Collected data:
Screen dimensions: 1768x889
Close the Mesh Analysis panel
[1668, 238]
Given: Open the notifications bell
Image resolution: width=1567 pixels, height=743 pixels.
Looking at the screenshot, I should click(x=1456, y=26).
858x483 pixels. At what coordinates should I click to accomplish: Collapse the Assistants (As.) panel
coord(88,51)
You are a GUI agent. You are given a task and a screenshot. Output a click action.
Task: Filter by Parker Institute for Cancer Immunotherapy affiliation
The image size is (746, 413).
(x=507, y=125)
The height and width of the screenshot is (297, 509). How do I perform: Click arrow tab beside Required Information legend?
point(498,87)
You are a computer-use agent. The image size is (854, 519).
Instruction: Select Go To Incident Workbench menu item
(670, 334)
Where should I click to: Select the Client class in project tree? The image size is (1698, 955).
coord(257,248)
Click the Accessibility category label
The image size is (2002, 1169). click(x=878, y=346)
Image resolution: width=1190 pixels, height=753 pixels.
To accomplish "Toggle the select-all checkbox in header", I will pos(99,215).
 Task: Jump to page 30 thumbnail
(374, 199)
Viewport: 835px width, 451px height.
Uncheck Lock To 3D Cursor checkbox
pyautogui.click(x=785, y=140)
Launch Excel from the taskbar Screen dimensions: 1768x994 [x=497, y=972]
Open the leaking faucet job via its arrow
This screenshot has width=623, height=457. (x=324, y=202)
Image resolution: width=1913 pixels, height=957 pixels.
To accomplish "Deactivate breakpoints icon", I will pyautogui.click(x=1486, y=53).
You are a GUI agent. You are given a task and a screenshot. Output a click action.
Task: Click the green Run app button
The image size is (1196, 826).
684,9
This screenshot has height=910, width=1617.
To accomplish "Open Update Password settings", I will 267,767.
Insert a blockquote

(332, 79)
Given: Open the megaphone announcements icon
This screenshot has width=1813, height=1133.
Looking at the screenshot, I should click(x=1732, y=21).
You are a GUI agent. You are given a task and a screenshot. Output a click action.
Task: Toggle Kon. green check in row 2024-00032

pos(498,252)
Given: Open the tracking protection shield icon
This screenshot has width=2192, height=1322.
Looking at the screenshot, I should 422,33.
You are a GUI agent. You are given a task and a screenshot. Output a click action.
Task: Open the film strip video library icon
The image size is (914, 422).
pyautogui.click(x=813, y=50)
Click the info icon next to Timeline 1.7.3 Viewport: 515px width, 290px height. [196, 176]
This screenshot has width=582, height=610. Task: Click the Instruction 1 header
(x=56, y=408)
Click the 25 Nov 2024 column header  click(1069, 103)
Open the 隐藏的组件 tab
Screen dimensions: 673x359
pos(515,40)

*Exercise brief*. Each record above should be returned exactly as it appears.

*Answer*.
Screen dimensions: 1768x889
Close the Mesh Analysis panel
[1668, 238]
Given: Open the notifications bell
Image resolution: width=1567 pixels, height=743 pixels.
Looking at the screenshot, I should click(x=1456, y=26).
858x483 pixels. At what coordinates should I click to accomplish: Collapse the Assistants (As.) panel
coord(88,51)
You are a GUI agent. You are given a task and a screenshot. Output a click action.
Task: Filter by Parker Institute for Cancer Immunotherapy affiliation
The image size is (746, 413).
(x=507, y=125)
The height and width of the screenshot is (297, 509). How do I perform: Click arrow tab beside Required Information legend?
point(498,87)
You are a computer-use agent. The image size is (854, 519).
Instruction: Select Go To Incident Workbench menu item
(670, 334)
Where should I click to: Select the Client class in project tree? The image size is (1698, 955).
coord(257,248)
Click the Accessibility category label
The image size is (2002, 1169). click(x=878, y=346)
Image resolution: width=1190 pixels, height=753 pixels.
To accomplish "Toggle the select-all checkbox in header", I will pos(99,215).
 Task: Jump to page 30 thumbnail
(374, 199)
Viewport: 835px width, 451px height.
Uncheck Lock To 3D Cursor checkbox
pyautogui.click(x=785, y=140)
Launch Excel from the taskbar Screen dimensions: 1768x994 [x=497, y=972]
Open the leaking faucet job via its arrow
This screenshot has width=623, height=457. (x=324, y=202)
Image resolution: width=1913 pixels, height=957 pixels.
To accomplish "Deactivate breakpoints icon", I will pyautogui.click(x=1486, y=53).
You are a GUI agent. You are given a task and a screenshot. Output a click action.
Task: Click the green Run app button
The image size is (1196, 826).
684,9
This screenshot has height=910, width=1617.
To accomplish "Open Update Password settings", I will 267,767.
Insert a blockquote

(332, 79)
Given: Open the megaphone announcements icon
This screenshot has width=1813, height=1133.
Looking at the screenshot, I should click(x=1732, y=21).
You are a GUI agent. You are given a task and a screenshot. Output a click action.
Task: Toggle Kon. green check in row 2024-00032

pos(498,252)
Given: Open the tracking protection shield icon
This screenshot has width=2192, height=1322.
Looking at the screenshot, I should 422,33.
You are a GUI agent. You are given a task and a screenshot. Output a click action.
Task: Open the film strip video library icon
The image size is (914, 422).
pyautogui.click(x=813, y=50)
Click the info icon next to Timeline 1.7.3 Viewport: 515px width, 290px height. [196, 176]
This screenshot has width=582, height=610. Task: Click the Instruction 1 header
(x=56, y=408)
Click the 25 Nov 2024 column header  click(1069, 103)
Open the 隐藏的组件 tab
Screen dimensions: 673x359
pos(515,40)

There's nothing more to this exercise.